Proseguendo per l’ampio spazio illuminato ci troviamo di fronte a una serie di frasi, scritte a neon, come delle apparizioni, dei semplici aforismi, ma che, per ciascuno, possono essere molto di più. “Martellate”, così sono state chiamate.
Sono parole, ma non solo: sono dichiarazioni, d’amore, una richiesta di comprensione, una domanda d’affetto, ma anche atti poetici, una domanda d’interpretazione di quei pieni e quei vuoti che si alternano tra un neon e l’altro. Ognuno di noi ha il proprio modo di riempirsi e di riempire, di insinuarsi negli spazi che gli altri ci lasciano, di prendersi lo spazio che vogliamo. Ogni vuoto è un chiodo, ogni parola è una martellata.
Si riprende così la riflessione che fa da fil rouge alle opere: come bilanciare il dolore provocato dai vuoti degli altri con il bene delle loro parole?
Proseguendo per la mostra ci si imbatte ne “La vertigine della signora Emilia”, una lunga tovaglia a scacchi bianchi e rossi, accostata alla bandiera italiana. La tovaglia a scacchi viene elevata a opera d’arte, ma accostata alla bandiera nazionale diventa un sipario, dove recita l’Italia contemporanea, che si deve ancora costruire, ma allo stesso tempo restaurare. L’opera si presenta come una richiesta di infrangere gli stereotipi che pesano sulla società italiana, osservati con un po’ di amara ironia. L’artista dimostra per l’ennesima volta come un oggetto quotidiano possa avere molti più significati di quelli che gli attribuiamo tradizionalmente.
La mostra si conclude con tre ritratti di famiglia: “Famiglia metafisica”, “Casa” e “Famiglia Reale”.
Nel primo si vedono Maloberti con la madre e la nonna al centro del salotto di casa. La posa è regale, come fossero dei manichini posti nello spazio tradizionalmente destinato al tavolo da pranzo.
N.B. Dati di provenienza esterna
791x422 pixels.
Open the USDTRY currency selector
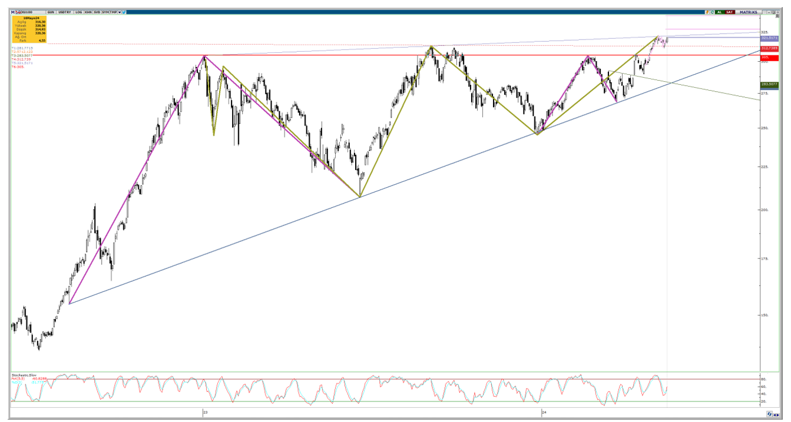[x=65, y=12]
In “Casa”, la nonna dell’artista è accovacciata sotto il tavolo della cucina di casa. Il tavolo viene quindi risignificato, diventa una sorta di rifugio temporaneo, un nascondiglio per le minacce invisibili che si abbattono su ciascuno di noi. A metà tra dolcezza e angoscia, si stabilisce un gioco di parti tra soggetto e artista, tra nonna che invecchia e nipote che da giovane si fa adulto. “Casa” è un viaggio, dall’infanzia alla vecchiaia, ma senza dimenticarsi il ritorno.
Infine, in “Famiglia reale”, la nonna e la madre di Maloberti sono ritratte nel primo audio dell’artista. I vestiti uguali realizzati con una tovaglia ne esaltano la parentela, facendole sembrare gemelle disallineate in età. Lo sguardo è fisso verso la fotocamera. Gli occhi, magnetici, catturano lo spettatore. È un ritratto, ma pare surreale, forse proprio per la domesticità dell’ambientazione.
In ogni opera, Maloberti decide di andare oltre l’immediatezza della dimensione quotidiana, e chiede allo spettatore uno sforzo di astrazione, uno sguardo straniante, un tentativo di dialogo che va oltre le prime parole che vengono in mente nel guardare l’opera.
Ogni opera è un invito a far cadere i costrutti comuni su ciò che pensiamo di conoscere, e lasciarsi pervadere dalle infinite potenzialità di ciò che potrebbe essere.
Solo così potremo comprendere la molteplicità di significati che ci circonda. Solo così potremo comprendere che le definizioni storpiano, perché definire qualcosa dà per scontata la sua finitezza.
Ma si sa, l’uomo ha difficoltà con le fini. E forse, l’arte di Maloberti è proprio questo: una richiesta di infinito.